In other words, this master looked at his servant with love and, because he did, he saw what was really there. I believe that this is one of the deepest truths of our faith. We say love is blind, whatever that means. But I think that we cannot see reality, we cannot make sense of what is around us, unless we learn to see it in the light of God’s love for the world. We may see many facts. But without love we cannot see reality. And when we look upon each other in love, we see the deeply flawed
and valuable creatures that have so much in common with us.
But now, one last thing. The master sees how badly the servant treats his friend and promptly flings the wretch in jail.
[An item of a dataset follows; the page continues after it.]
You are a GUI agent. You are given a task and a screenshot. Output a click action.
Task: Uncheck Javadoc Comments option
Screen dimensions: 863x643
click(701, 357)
And this right after Jesus had told Peter that there really is no end to forgiving. Isn’t that a little inconsistent? Shouldn’t the master have forgiven him for being such a jerk? I don’t think so. See, the real question is this: what rules do you choose to play by? If you think it over, and decide that you are going to reject the rule of God’s mercy and play by the rules of strict justice instead, God in the end will say – all right. That’s how you want it, you can live with your choice. If that’s what you want.